Source text:
"""

Fieldwork was conducted every year (interrupted only during the years of the Soviet Union’s involvement in the Second World War), with up to eight or nine separate teams each year working on different sites or routes. The key result was the exploration of the archaeological remains of the Chorasmian civilization and its nomad neighbours. Earlier, this civilization had been known only from ancient written sources (Greek, Persian, Chinese), and from short reports by early explorers of the area. The Chorasmian Expedition had a huge impact on the discipline; it influenced several generations of Soviet archaeologists who worked on the expedition or were inspired by it; and it trained the first indigenous archaeologists from Central Asia. Its work ended with the disintegration of the Soviet Union, and the independence of the former Soviet republics of Uzbekistan, Turkmenistan and Kazakhstan.

==Background and political context==
Tolstov was, and remained throughout his life, a Communist believer although he was aware of the political pitfalls of aspects of his work (particularly in ethnography). His Chorasmian Expedition enjoyed extremely generous support and research funding from the Soviet government and the authorities of constituent republics. This appears to have happened for two main reasons: the work of the Expedition suited the Soviet ‘imperial’ agenda in Central Asia; and its work tied in with the large-scale building projects and industrialization of the region. These projects (canals, irrigation networks, hydroelectric power stations and roads, and the partial diversion of the flow of Siberian rivers to Central Asia) necessitated previous archaeological work which was supported by a Soviet type of ‘developer funding’ legally required since 1934.

During Stalin’s anti-Semitic campaign in the late 1940s/early 1950s, the expedition became a safe haven for Jewish archaeologists and ethnographers. Tolstov offered them refuge in spite of his Communist beliefs and his privileged relationship with the Soviet leadership. Formozov has argued that Tolstov, by accepting the framework of Soviet ideology and rule for his work, achieved official acceptance for archaeology which, in turn, facilitated the establishment and development of the discipline as a whole in the USSR.

==The Expedition archive==
The complete archive of the Chorasmian Expedition is located at Moscow, in the Institute of Ethnology and Anthropology (IEA) of the Russian Academy of Sciences (RAN). The archive consists of:

- Field diaries; some hand-written, others typed (approximately 15 m of shelves).
- Topographic maps and plans, site plans, section drawings, and architectural drawings, including isometric drawings (several thousand items).
- Drawings of finds, copies of wall paintings and of frescoes of medieval mausolea (about 500 items).
- Prints and negatives of aerial photographs of archaeological sites (about 5,000 items).

From 2012 to 2015, the archive was digitized in an international project led by Zh. Kurmankulov (Almaty, Kazakhstan), I. Arzhantseva (Moscow) and H. Härke (Tübingen, Germany); this project was funded by the German Gerda Henkel Foundation. The outcome has been an extensive database and a website with scanned documents.

"""

Provided material:
"""

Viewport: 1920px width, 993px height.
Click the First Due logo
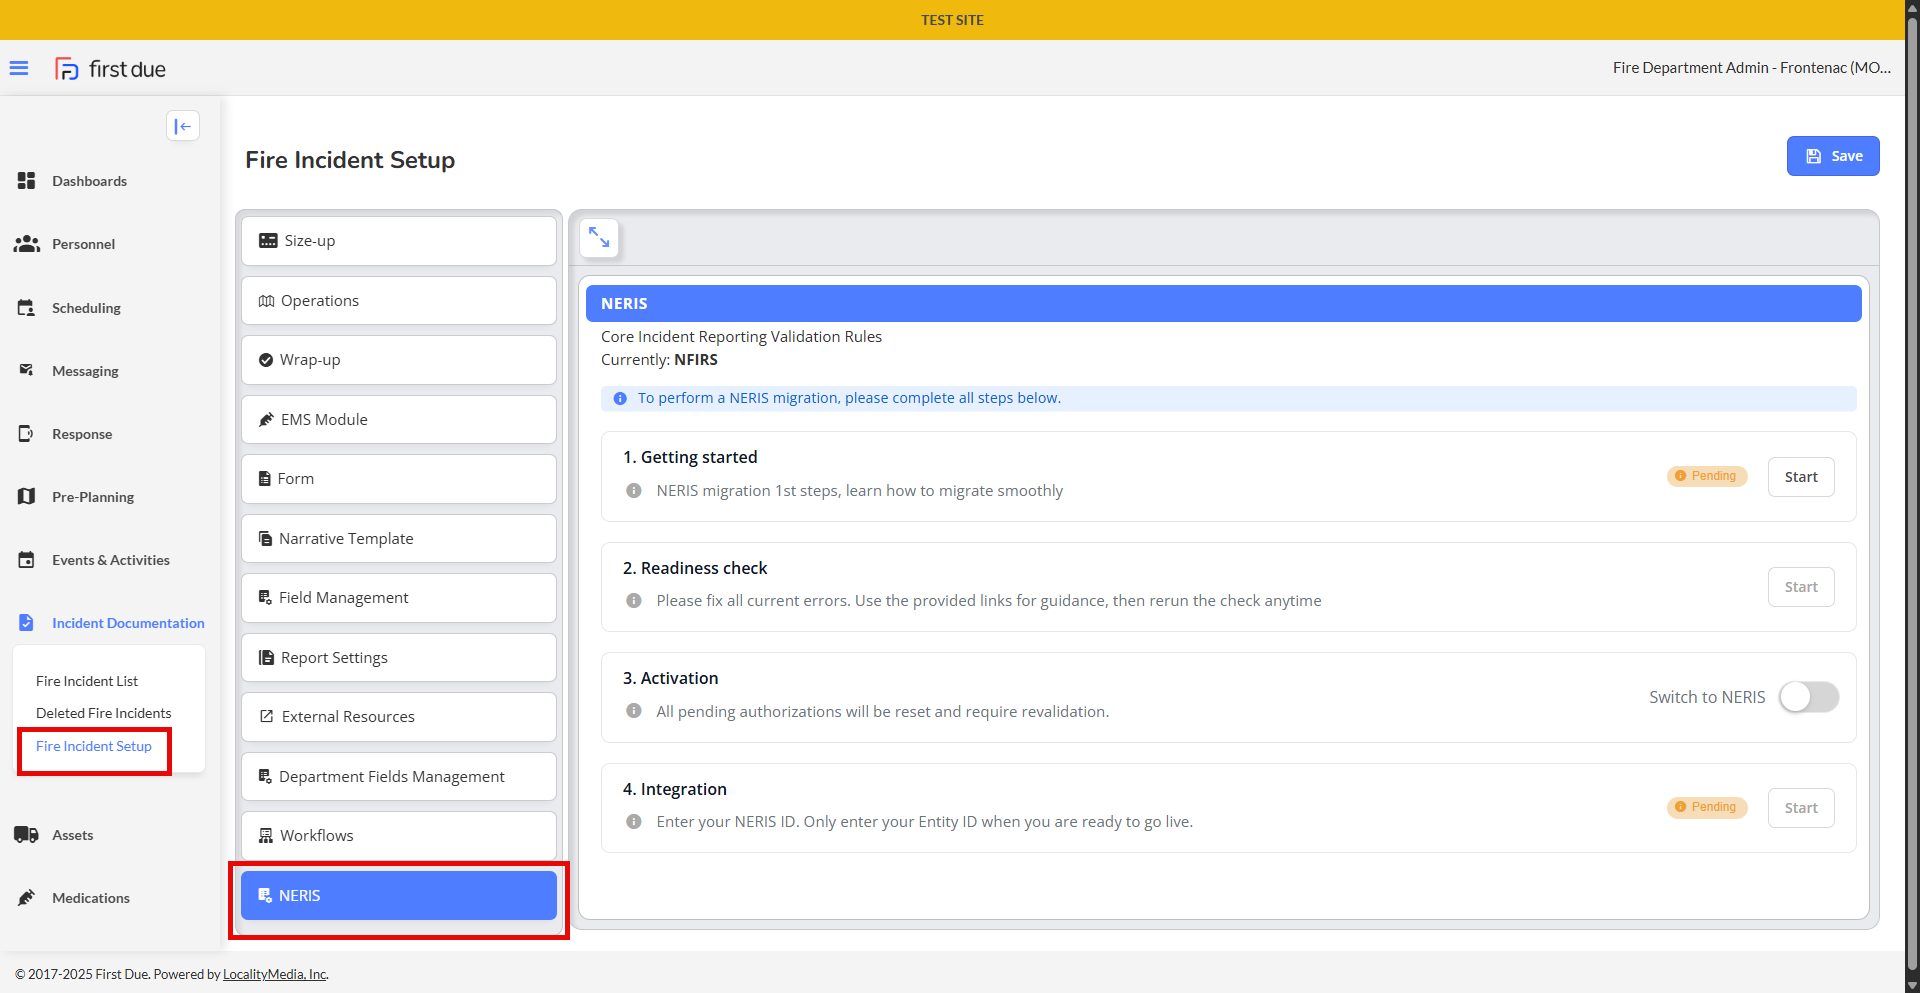[111, 69]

"""

Work required: Reproduce the passage on the Chorasmian Expedition word for word, starting at "- Field diaries;" and ending at "(about 500 items).".

Answer space:
- Field diaries; some hand-written, others typed (approximately 15 m of shelves).
- Topographic maps and plans, site plans, section drawings, and architectural drawings, including isometric drawings (several thousand items).
- Drawings of finds, copies of wall paintings and of frescoes of medieval mausolea (about 500 items).